Wanda me cogió por el brazo, intentando sujetarme, pero sin piernas con las que hacer fuerza sólo consiguió que la cosa también la arrastrara.

– ¡Suelta! -le dije.

– ¡Anita! -gritó ella mientras me soltaba.

– ¡No! ¡Quieto! ¡Quieto! -grité hacia el monstruo con todas mis fuerzas, aunque más para canalizar el poder que para subir la voz. A fin de cuentas, sólo era un zombi, y si no había recibido órdenes precisas, me obedecería. Era un zombi más y sólo eso: nuestra supervivencia dependía de mi convicción-. ¡Para ahora mismo! -Estaba al borde de la histeria, a punto de ponerme a berrear sin control. Pero el monstruo se detuvo, justo cuando iba a llevarse mi pie a una de las bocas inferiores, y me miró expectante con su colección de ojos. Tragué saliva e intenté hablar con calma, aunque al zombi le daría igual-. Suéltame.

Me soltó.

Con un nudo en la garganta, me tumbé en el suelo mientras recordaba cómo se hacía eso de respirar. Cuando levanté la vista, el monstruo seguía allí, esperando a que le diera más órdenes, como un buen zombi.

– Quédate aquí y no te muevas -le dije.

Me miró fijamente, con la obediencia de los muertos. Se quedaría allí hasta que alguien le diera una orden que refutara la mía. Menos mal que todos los zombis son iguales.

– ¿Qué pasa? -preguntó Wanda, con la voz distorsionada por los sollozos. Estaba a punto de desmoronarse.

– No pasa nada -dije mientras me arrastraba hacia ella-. Ya te lo explicaré después; ahora no tenemos tiempo que perder. Tenemos que salir de aquí.

Wanda asintió. Las lágrimas le corrían por la cara magullada.

La ayudé a incorporarse una vez más y caminamos a duras penas hacia el monstruo. Wanda intentó apartarse, y el tirón me castigó el brazo herido.

– No pasa nada. Si nos damos prisa, no nos hará daño.

No sabía dónde andaría Dominga, y no me apetecía que le diera órdenes nuevas al bicho mientras estábamos cerca de él. Pasamos tan deprisa como pudimos, pegadas a la pared, mientras los ojos de la espalda de aquella cosa, si se podía decir que tuviera espalda, seguían nuestros movimientos. El hedor de las heridas abiertas era insoportable, pero ¿qué son unas náuseas entre amigos?

Wanda abrió la puerta que conducía al mundo exterior, y un viento tórrido nos echó el pelo contra la cara. Una sensación maravillosa.

No entendía por qué no habían acudido al rescate Gaynor y los demás; era imposible que no hubieran oído los disparos y los gritos. Como mínimo, los disparos tenían que haber atraído a alguien.

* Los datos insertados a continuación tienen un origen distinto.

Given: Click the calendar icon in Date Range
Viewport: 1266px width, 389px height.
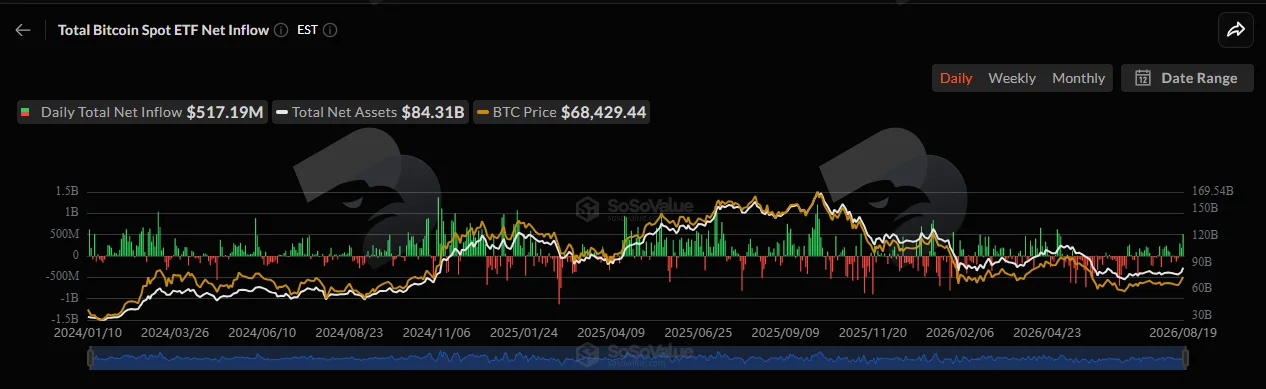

Bajamos a trompicones la escalinata de piedra y llegamos a un camino de grava. Escudriñé en la oscuridad y pude ver las colinas cubiertas de hierba alta y las lápidas descuidadas del cementerio Burrell. Estábamos en la casa del guarda. No quería pensar qué habría hecho Gaynor con él.

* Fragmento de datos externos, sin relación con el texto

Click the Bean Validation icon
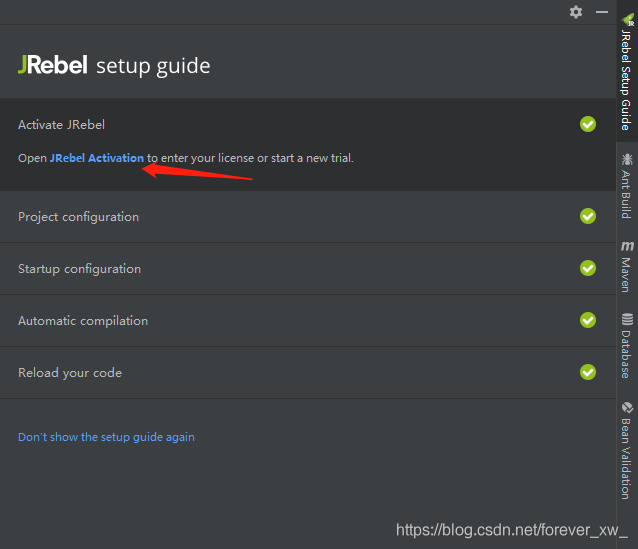Viewport: 638px width, 549px height. (x=627, y=408)
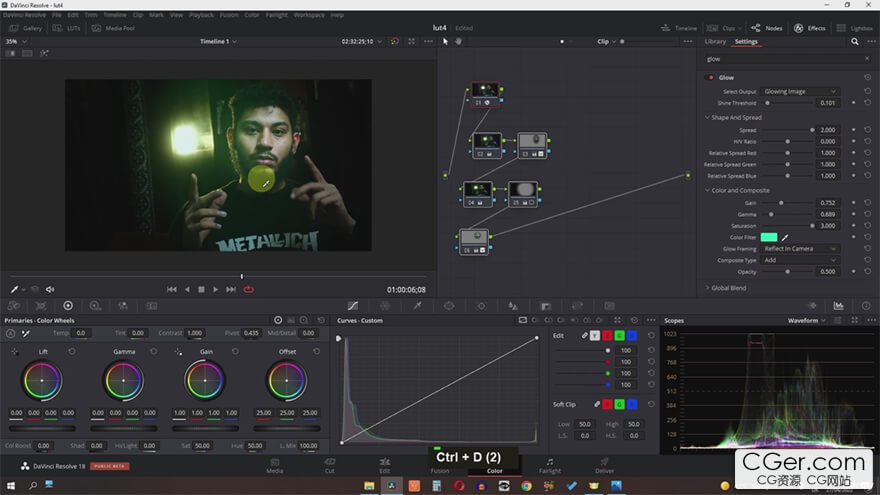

Estaba llevando a Wanda a la salida del cementerio, en dirección a la carretera, cuando me detuve en seco. Acababa de averiguar por qué no había acudido nadie.

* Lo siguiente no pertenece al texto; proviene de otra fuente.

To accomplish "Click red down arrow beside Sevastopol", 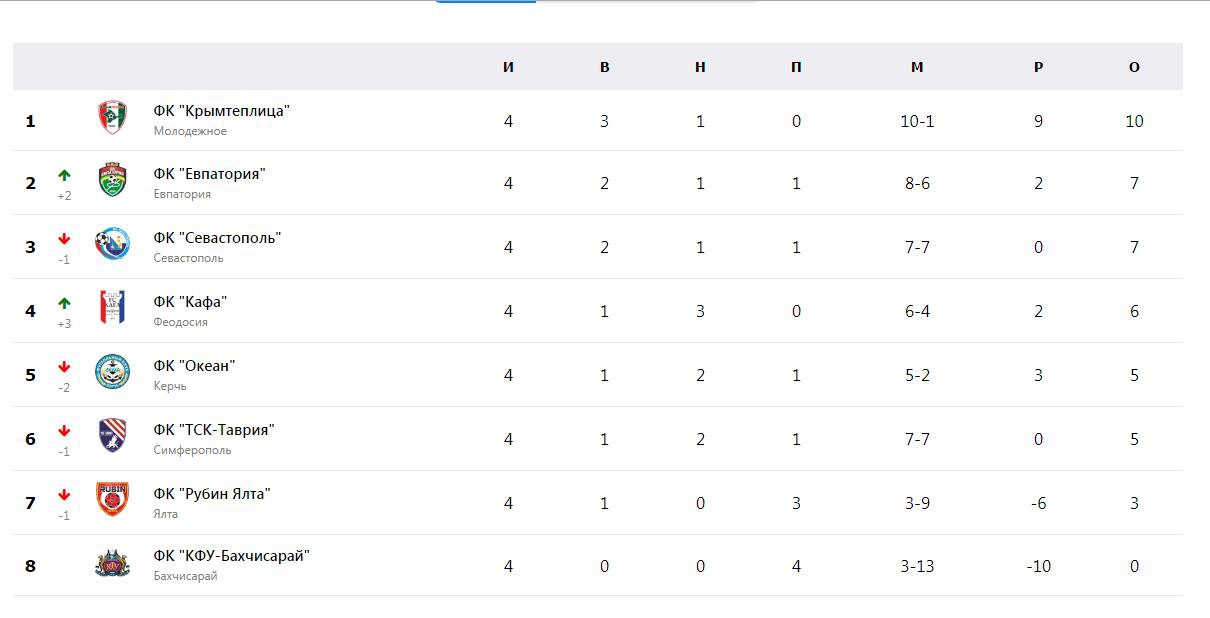I will [64, 239].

El cielo negrísimo estaba tachonado de estrellas, tan numerosas que daba la impresión de que se podían pescar con red, tan intensas que opacaban el brillo de la luna. Un viento cálido recorrió el cementerio, y noté que me aferraba como si tuviera manos. Tiraba de mí. Dominga Salvador había terminado de realizar el hechizo. Me quedé mirando las hileras de tumbas y supe que tenía que ir en su busca. Tal como el zombi me había obedecido, yo tenía que obedecerla a ella. No había forma de evitarlo, ni un resquicio de esperanza. Así de fácil había sido pillarme.

TREINTA Y NUEVE

Me quedé inmóvil en el camino de grava. Wanda se agitó entre mis brazos y se volvió para mirarme, con la cara enormemente pálida a la luz de las estrellas. ¿Estaría yo igual de pálida? ¿Se me notaría la conmoción en la cara? Intenté dar un paso al frente para poner a salvo a Wanda, pero no pude. Me esforcé hasta que me temblaron las piernas, pero era incapaz de seguir.